Task requirements >> Find "The width and", then copy its line and every later line of the entries exactly through the end, leaving all pictures out.

═══ Data

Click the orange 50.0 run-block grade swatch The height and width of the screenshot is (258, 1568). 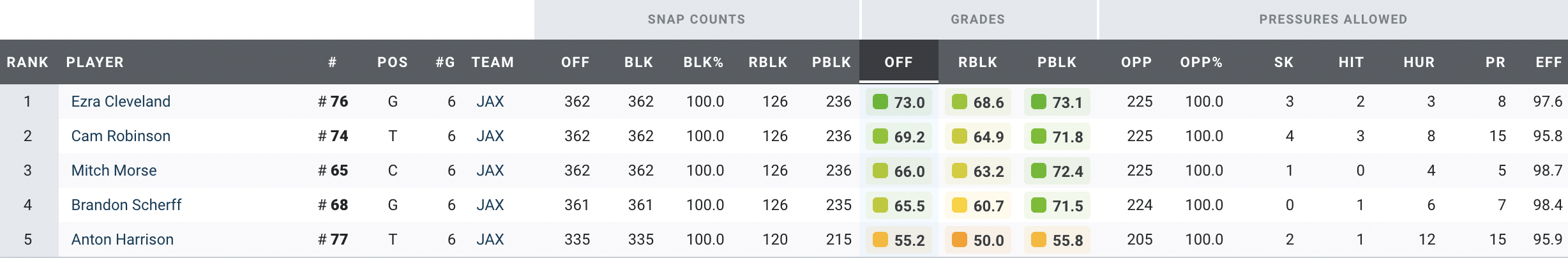(960, 240)
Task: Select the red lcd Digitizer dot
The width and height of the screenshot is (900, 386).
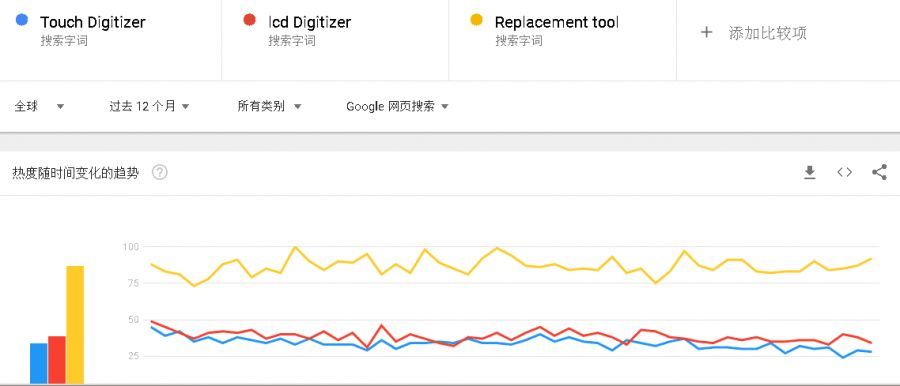Action: click(x=249, y=20)
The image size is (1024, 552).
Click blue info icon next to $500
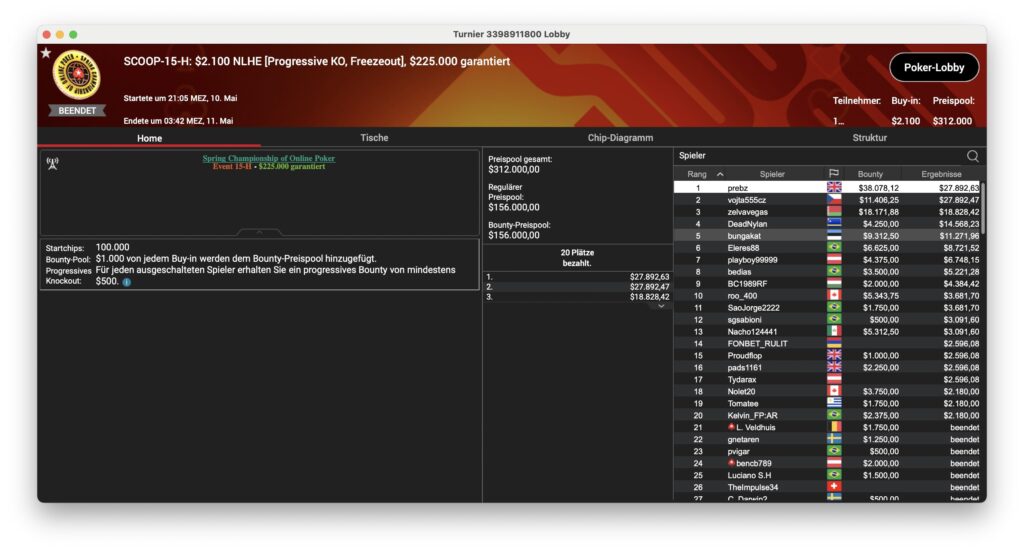127,282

══════

Written response >>
The width and height of the screenshot is (900, 386).
Action: click(x=249, y=20)
The image size is (1024, 552).
Click blue info icon next to $500
127,282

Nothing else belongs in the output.